Observation is usually the first method of treatment for a young child with a spinal deformity. The visits to the physician will be spaced according to the likelihood of measuring a significant change in the X-ray between each visit. Type I deformities are more likely to have several visits per year. Severe or progressive congenital kyphosis deformities greater than 45o or kyphosis associated with neurologic weakness are usually treated surgically. Early surgical intervention generally produces the best results and can halt progression of the curve. The type of surgical procedure will depend on the nature of the abnormality.

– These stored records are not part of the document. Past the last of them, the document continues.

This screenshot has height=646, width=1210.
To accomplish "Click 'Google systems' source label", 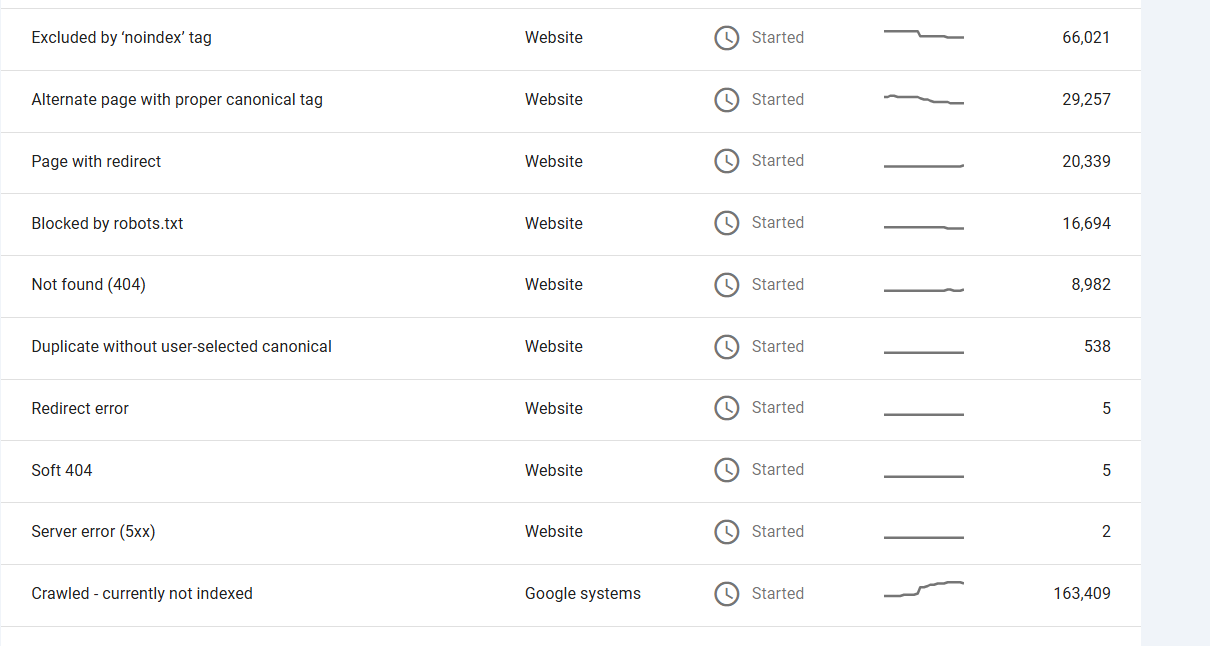I will (x=582, y=594).
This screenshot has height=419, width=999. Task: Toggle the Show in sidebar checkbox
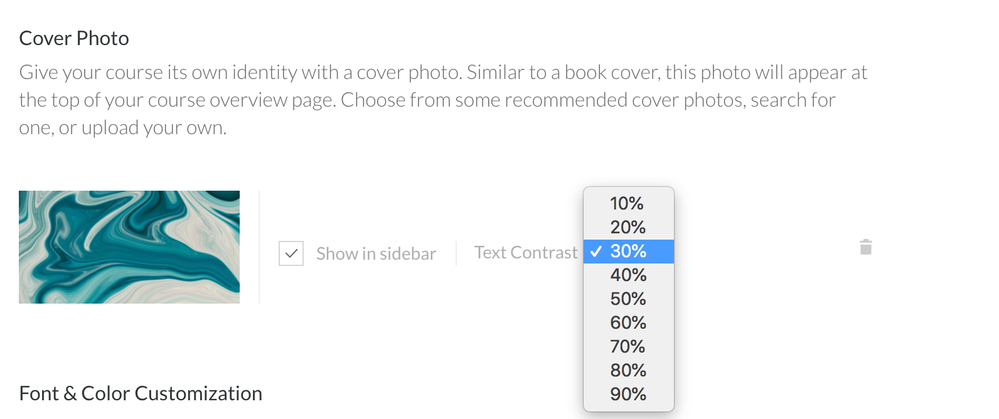coord(291,253)
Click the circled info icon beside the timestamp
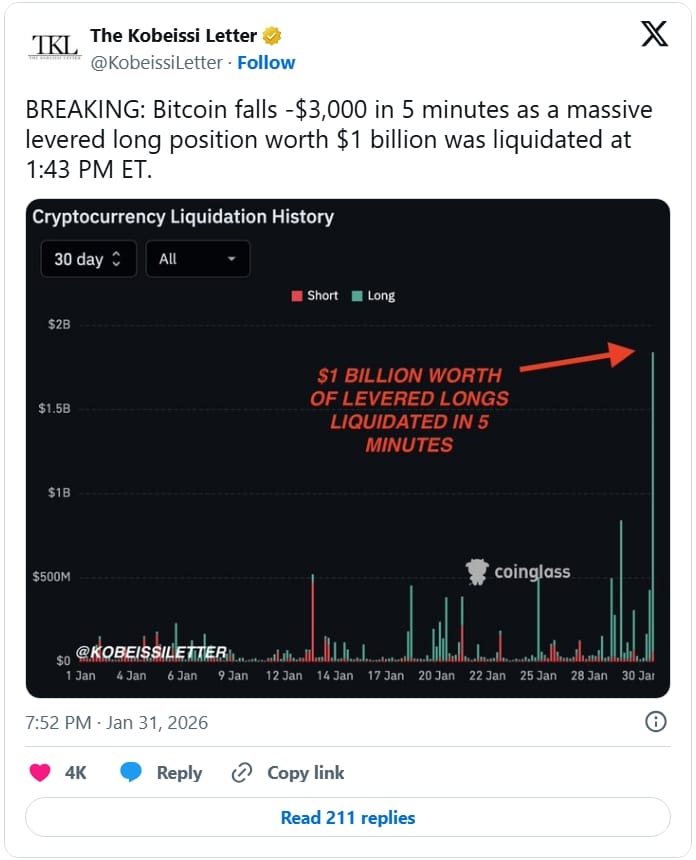 pos(657,722)
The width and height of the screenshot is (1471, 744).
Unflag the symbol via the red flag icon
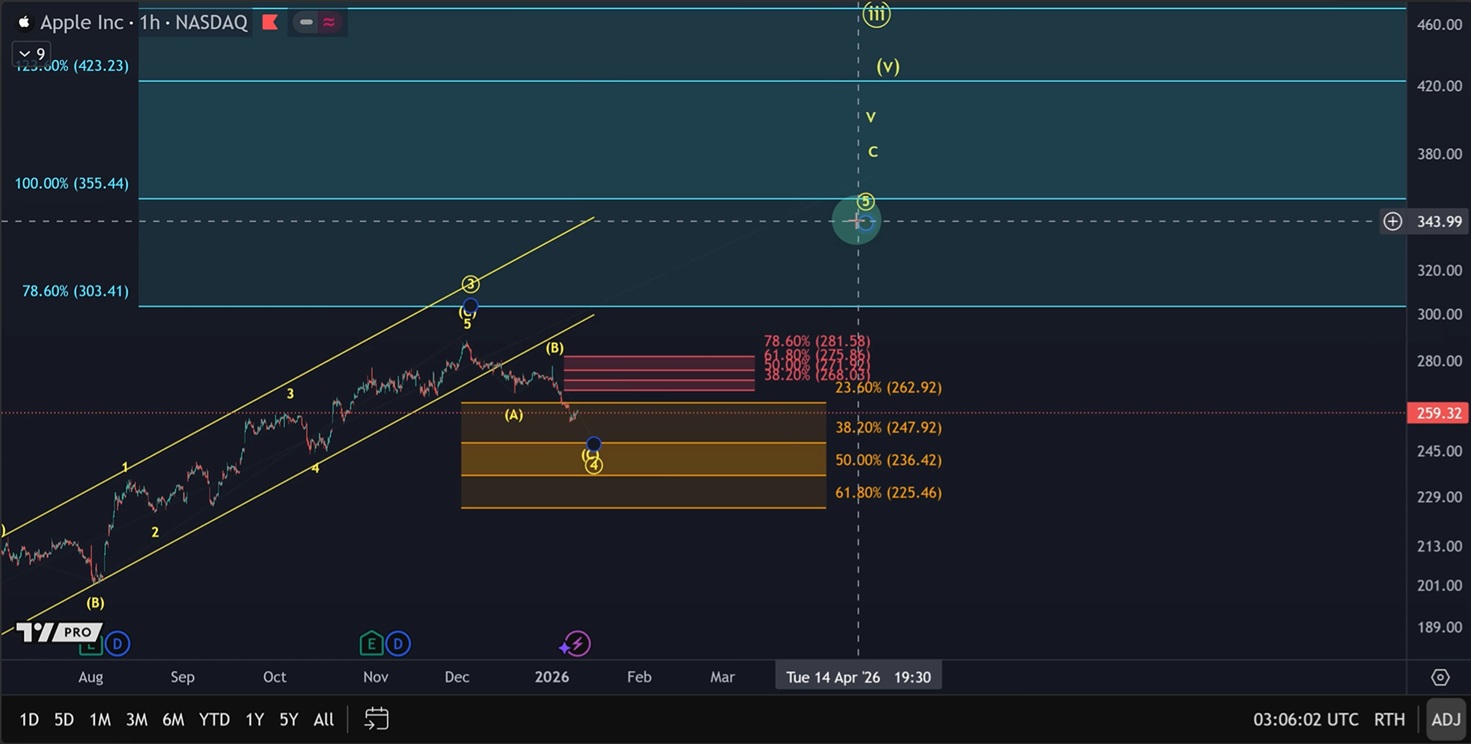coord(269,22)
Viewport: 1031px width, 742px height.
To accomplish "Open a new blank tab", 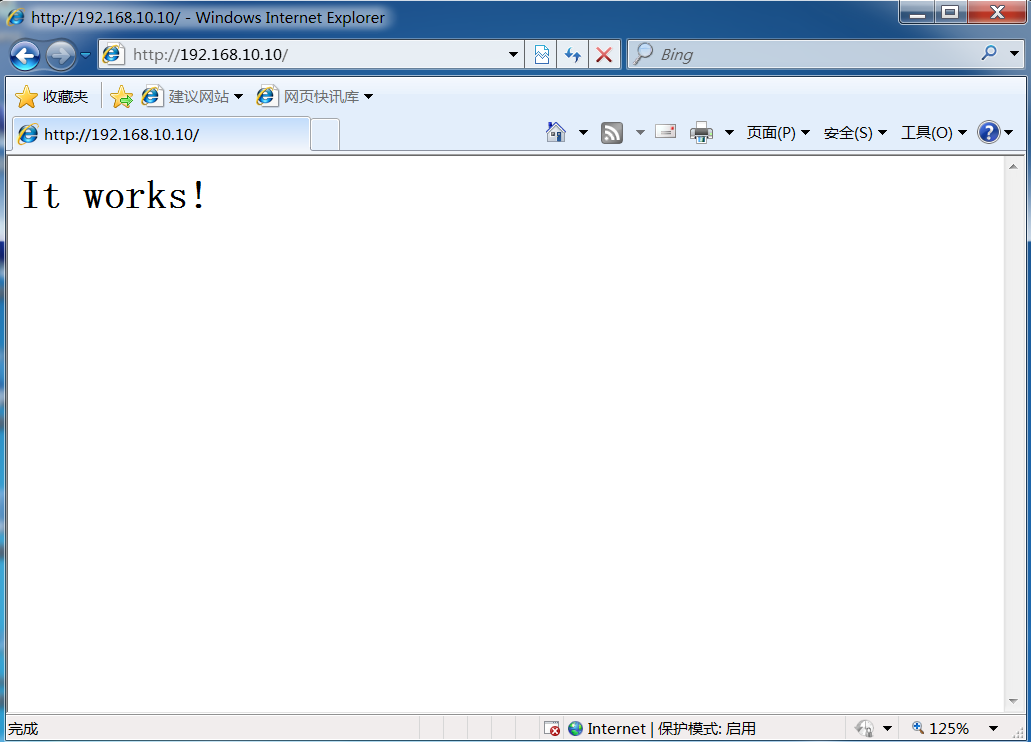I will click(325, 134).
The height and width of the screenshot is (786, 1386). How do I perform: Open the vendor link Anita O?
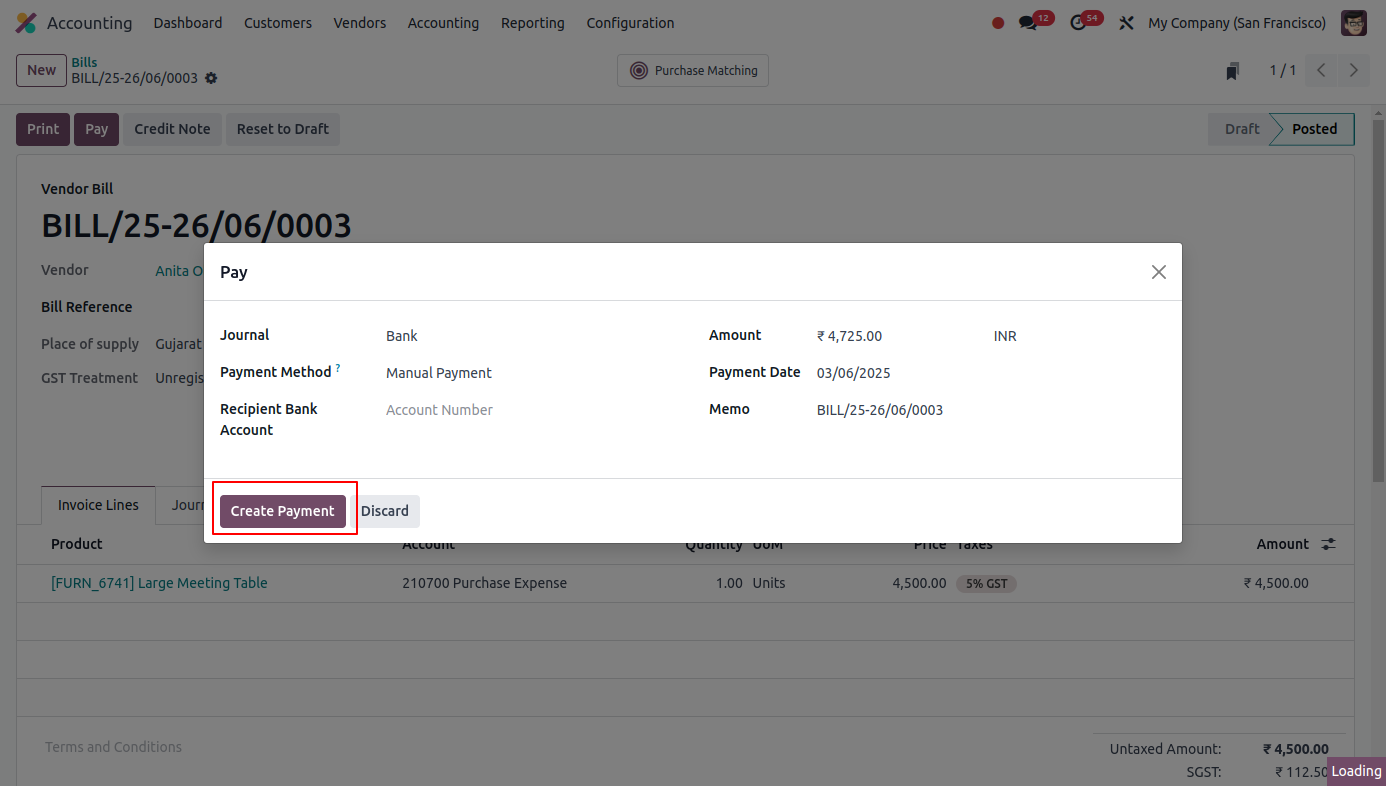pyautogui.click(x=179, y=270)
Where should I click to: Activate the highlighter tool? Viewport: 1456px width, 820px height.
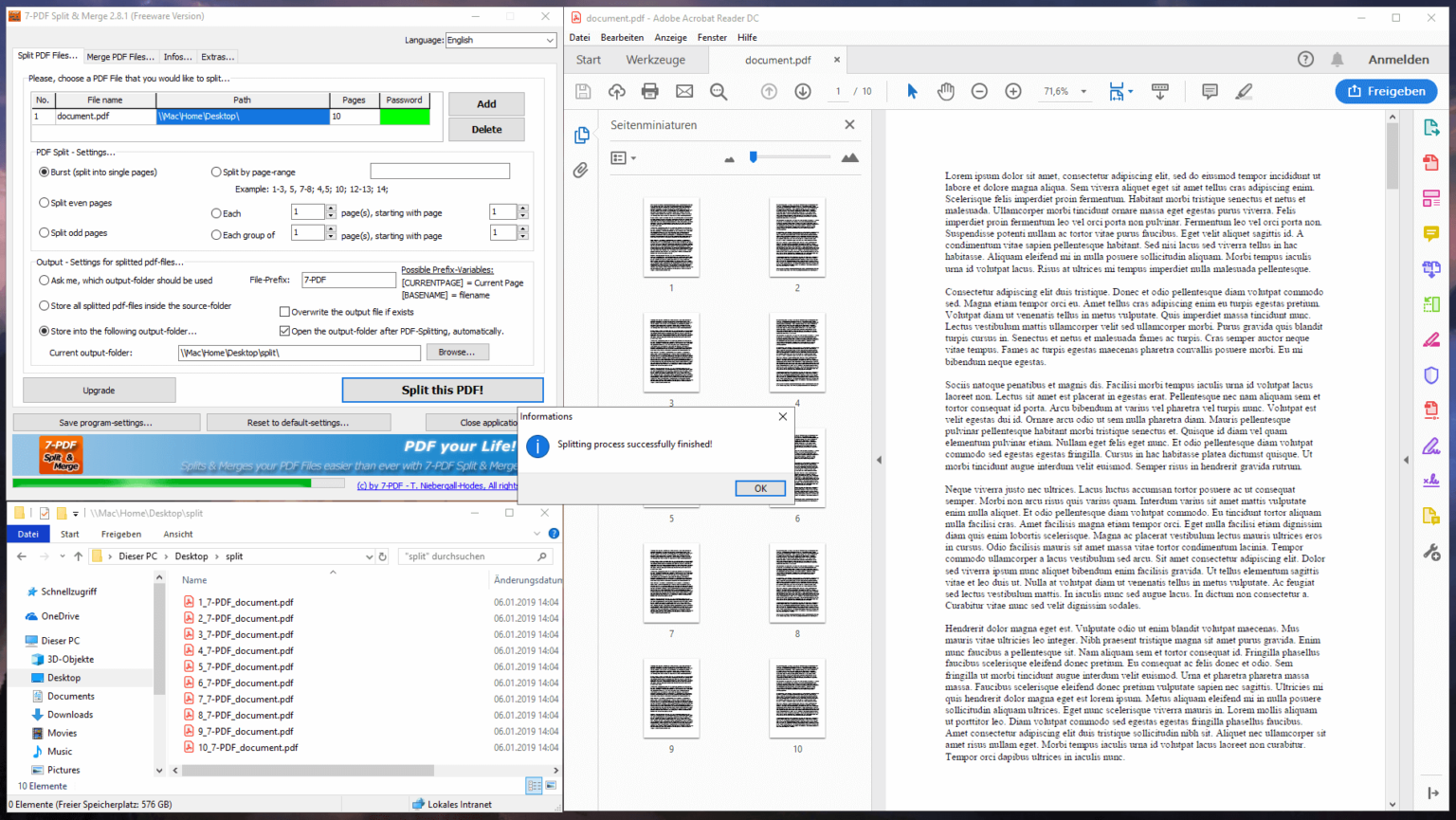1243,91
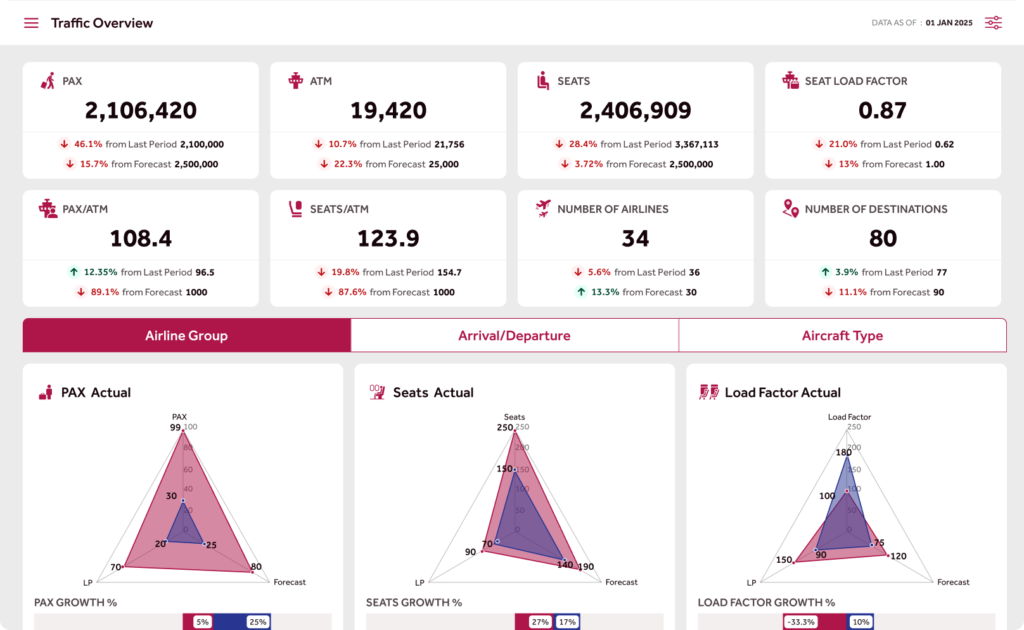The height and width of the screenshot is (630, 1024).
Task: Click the SEATS/ATM card icon
Action: pyautogui.click(x=295, y=209)
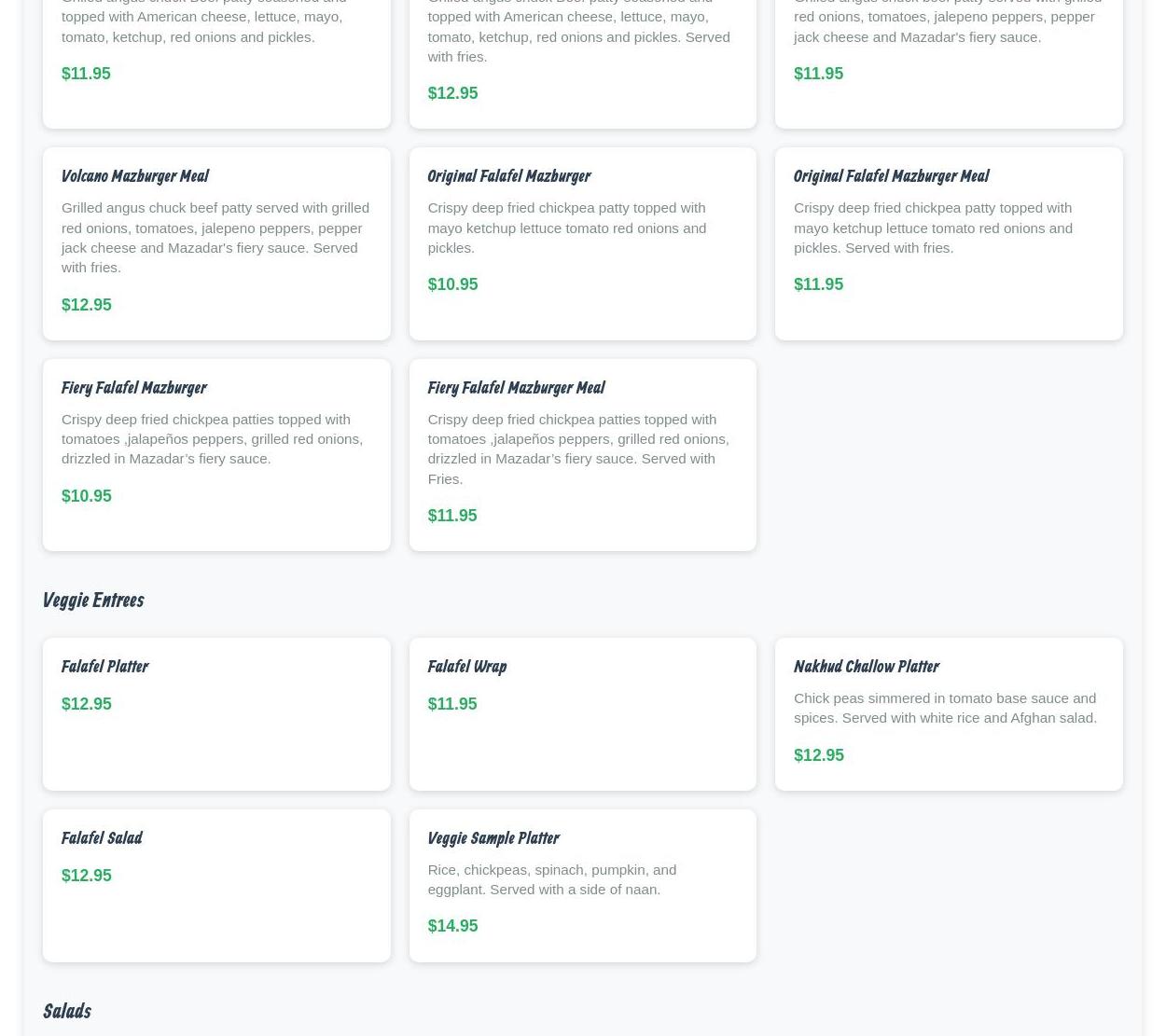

Bracing Unfortunately, bracing is not recommended when treating congenital scoliosis. Clinical studies fail to demonstrate improved patient outcomes with this method of treatment.
In Situ Fusion
The surgical choice for a progressive kyphotic deformity is a solid fusion or arthrodesis of the deformed vertebrae. The fusion may also include one normal vertebra above and one normal vertebra below this area. Bone graft from the patient or tissue bank is placed posteriorly, on the back of the spine, along the area of the abnormality. In severely angulated curves, additional bone graft may be placed anteriorly, on the front of the spine, as well as from behind. The fusion may be performed with or without the use of instrumentation. In situ fusion is a non-instrumented fusion without correction of the angulation. The bone graft will require 4-6 months to mature into a solid fusion mass. During the postoperative period the fusion must be protected with a cast or brace until X-rays demonstrate a solid fusion.
Instrumented Fusion and Osteotomy
With progressive kyphotic curves in older children, surgery may include instrumentation (rods, hooks, and screws) that helps to correct the deformity. If the spinal cord is unable to tolerate the manipulative techniques that “straighten” the spine, the surgeon may consider the removal of the mis-shapened vertebrae to realign the spine. The postoperative course remains the same until the fusion mass is determined by X-ray to be solid. Your surgeon may recommend an osteotomy (bone-cutting procedure) to re-align the spine. Pedicle subtraction osteotomies work by removing the bone in the back of the vertebra so the bone can be collapsed backwards. Vertebral column resections allow resection of the front and the back of the spine from a posterior procedure. The surgeon may also recommend separate approaches from the front and the back of the spine.